A postwar detective story about betrayal, weapons, and a secret hidden in an old book.
A sweltering summer of 1950. A children’s library on Kirov Street. In the reading room, they find an elderly front-line veteran dead. His belongings are all in place—nothing has been stolen. Only one thing is missing:
GOETHE’S BOOK IN A FINE BINDING.
Investigator Arkady Nikitin immediately understands: this is not a theft. Who needed—and why—a poetic volume in German? To throw it into a potbellied stove? To sell it to middlemen? Or was there something between the pages that
NO ONE WAS SUPPOSED TO SEE?
Meanwhile, the local officer Sidorenkov notices in a trash bin an oil-soaked bundle. Inside are seven PPSh submachine guns and an old Polish rifle. Nikitin doesn’t yet know that within a day Sidorenkov will be stabbed on the stair landing—quickly, furiously—and that on the wall, in chalk, they will leave:
HE TOOK SOMETHING THAT WASN’T HIS.
Who is running this game? A mysterious “Engineer” selling weapons? A locksmith from Mosgaza?

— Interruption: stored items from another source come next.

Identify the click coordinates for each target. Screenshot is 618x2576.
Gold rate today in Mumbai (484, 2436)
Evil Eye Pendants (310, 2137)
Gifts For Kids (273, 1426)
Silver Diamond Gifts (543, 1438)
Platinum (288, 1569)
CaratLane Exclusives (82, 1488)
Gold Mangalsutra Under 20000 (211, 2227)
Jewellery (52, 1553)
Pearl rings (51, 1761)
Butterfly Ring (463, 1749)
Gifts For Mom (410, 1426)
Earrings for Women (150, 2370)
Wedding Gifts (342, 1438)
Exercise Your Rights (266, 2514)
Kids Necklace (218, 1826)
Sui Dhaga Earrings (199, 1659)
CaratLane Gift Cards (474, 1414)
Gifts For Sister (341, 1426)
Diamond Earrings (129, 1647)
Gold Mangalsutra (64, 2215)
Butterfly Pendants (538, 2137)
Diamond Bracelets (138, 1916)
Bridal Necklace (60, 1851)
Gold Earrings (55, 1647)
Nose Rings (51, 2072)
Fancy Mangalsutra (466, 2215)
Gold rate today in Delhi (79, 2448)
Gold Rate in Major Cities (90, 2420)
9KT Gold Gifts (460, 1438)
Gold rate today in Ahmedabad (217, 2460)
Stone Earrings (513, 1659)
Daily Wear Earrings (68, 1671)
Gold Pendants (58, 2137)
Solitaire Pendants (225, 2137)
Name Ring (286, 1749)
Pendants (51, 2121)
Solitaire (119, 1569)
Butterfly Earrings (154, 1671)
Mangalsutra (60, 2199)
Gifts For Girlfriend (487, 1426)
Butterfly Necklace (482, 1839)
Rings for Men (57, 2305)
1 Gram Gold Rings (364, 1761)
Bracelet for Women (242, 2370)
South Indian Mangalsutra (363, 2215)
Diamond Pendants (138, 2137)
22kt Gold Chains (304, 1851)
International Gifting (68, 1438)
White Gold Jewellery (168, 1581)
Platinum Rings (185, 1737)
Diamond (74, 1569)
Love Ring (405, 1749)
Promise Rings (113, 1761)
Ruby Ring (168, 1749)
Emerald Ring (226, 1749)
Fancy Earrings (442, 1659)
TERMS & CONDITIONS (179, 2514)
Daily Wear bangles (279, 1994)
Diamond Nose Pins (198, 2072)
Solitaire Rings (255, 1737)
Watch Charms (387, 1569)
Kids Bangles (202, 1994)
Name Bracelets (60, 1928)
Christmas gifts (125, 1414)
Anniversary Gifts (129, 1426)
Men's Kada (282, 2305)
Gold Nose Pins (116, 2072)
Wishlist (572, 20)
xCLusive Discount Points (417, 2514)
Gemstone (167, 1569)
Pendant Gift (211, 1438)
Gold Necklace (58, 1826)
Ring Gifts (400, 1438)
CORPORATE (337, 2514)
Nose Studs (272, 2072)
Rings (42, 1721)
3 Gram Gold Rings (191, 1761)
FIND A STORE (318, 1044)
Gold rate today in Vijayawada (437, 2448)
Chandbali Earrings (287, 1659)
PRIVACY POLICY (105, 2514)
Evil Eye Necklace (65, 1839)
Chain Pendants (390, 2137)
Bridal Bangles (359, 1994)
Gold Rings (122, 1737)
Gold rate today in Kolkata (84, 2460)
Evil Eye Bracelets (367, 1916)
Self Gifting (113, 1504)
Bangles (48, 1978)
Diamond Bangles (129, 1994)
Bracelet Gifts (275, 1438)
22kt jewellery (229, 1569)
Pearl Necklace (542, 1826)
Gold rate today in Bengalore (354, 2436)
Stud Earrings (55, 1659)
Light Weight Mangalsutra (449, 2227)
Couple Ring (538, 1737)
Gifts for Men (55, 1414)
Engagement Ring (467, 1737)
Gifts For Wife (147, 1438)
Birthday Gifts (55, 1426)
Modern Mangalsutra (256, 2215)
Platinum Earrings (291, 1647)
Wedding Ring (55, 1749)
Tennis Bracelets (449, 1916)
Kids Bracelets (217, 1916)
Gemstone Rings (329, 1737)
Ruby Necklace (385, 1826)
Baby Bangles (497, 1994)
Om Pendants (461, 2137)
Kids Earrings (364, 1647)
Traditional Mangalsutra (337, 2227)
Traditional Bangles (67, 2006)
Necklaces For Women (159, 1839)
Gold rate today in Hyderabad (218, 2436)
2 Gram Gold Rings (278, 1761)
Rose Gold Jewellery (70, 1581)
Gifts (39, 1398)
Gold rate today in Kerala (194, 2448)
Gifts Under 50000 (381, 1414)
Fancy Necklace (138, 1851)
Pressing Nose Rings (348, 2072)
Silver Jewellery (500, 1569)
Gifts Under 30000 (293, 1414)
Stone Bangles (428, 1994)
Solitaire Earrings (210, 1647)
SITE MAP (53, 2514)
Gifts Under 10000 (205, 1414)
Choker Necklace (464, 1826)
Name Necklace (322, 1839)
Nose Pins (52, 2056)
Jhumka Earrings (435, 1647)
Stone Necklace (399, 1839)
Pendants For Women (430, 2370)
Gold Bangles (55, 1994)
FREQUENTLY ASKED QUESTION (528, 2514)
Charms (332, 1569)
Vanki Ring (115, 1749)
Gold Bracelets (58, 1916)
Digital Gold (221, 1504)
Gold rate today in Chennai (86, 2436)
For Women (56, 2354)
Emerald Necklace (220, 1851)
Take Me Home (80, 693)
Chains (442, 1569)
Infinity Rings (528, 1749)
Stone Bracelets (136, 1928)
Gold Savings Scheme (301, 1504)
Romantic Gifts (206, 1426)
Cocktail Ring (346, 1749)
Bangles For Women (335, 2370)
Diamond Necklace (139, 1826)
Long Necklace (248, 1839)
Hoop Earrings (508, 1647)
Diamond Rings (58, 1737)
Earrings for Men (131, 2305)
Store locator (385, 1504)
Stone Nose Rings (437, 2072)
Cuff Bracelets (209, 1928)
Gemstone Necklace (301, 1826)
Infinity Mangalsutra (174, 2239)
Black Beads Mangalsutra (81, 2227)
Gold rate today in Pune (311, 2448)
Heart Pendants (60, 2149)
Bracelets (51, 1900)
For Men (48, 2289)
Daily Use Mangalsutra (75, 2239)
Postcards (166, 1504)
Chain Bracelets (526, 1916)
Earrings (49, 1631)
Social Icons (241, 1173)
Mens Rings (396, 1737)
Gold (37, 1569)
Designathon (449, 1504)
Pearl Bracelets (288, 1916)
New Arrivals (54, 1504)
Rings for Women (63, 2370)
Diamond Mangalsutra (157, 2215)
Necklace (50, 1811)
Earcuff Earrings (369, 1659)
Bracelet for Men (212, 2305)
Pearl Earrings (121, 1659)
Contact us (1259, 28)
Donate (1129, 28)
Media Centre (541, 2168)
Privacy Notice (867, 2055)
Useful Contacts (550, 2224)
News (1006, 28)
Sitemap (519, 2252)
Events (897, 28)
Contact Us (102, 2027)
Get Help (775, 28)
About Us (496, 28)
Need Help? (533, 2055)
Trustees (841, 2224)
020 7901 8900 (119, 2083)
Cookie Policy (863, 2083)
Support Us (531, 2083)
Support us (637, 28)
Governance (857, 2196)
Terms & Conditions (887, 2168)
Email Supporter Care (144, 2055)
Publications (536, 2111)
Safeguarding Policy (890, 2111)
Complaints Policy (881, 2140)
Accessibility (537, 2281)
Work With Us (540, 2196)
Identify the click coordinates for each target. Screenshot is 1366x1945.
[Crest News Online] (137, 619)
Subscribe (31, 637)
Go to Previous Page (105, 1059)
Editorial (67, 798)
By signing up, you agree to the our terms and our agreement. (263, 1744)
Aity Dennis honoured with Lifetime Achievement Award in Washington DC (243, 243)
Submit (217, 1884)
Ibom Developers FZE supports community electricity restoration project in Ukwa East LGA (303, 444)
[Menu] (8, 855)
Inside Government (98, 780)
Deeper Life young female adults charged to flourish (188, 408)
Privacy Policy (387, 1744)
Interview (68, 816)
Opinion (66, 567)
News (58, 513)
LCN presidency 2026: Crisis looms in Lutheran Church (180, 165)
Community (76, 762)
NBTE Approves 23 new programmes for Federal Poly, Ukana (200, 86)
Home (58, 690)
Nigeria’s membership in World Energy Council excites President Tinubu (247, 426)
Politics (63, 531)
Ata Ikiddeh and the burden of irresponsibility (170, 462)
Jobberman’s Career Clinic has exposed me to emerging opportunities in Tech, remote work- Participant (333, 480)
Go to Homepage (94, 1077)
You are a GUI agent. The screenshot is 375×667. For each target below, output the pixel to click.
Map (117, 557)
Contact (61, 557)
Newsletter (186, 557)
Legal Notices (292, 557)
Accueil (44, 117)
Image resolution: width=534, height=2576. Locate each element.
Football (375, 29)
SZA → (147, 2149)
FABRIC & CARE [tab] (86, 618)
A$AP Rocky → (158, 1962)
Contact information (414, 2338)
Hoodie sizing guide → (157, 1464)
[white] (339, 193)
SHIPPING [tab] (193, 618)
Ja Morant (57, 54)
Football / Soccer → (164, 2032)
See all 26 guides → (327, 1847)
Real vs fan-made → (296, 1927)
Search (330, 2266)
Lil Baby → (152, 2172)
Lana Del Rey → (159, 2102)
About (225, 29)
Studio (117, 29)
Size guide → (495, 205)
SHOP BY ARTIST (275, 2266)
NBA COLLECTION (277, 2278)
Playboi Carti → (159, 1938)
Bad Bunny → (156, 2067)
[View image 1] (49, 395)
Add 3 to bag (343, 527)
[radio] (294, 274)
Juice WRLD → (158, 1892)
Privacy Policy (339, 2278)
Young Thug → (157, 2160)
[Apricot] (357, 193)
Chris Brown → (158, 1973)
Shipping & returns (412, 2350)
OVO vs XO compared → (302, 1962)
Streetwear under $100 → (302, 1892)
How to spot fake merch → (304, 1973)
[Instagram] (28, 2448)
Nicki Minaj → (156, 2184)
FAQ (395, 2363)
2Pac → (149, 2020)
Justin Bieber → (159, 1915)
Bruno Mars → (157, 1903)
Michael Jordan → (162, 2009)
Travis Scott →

Or someone from a neighboring department who learned about Sidorenkov’s discovery before
THE CORPSE COOLED.
Colonel Pinchuk demands that Nikitin close the case as soon as possible and not dig any deeper. But Nikitin can’t stop. He digs—and reaches what they had wanted to hide forever. Because the party continues. Someone among the “own” has a double role—policeman and dealer in death. And now the main question is no longer “Who is the killer?” but…
CAN YOU SURVIVE WHEN A TRAITOR KNOWS ALL YOUR MOVES?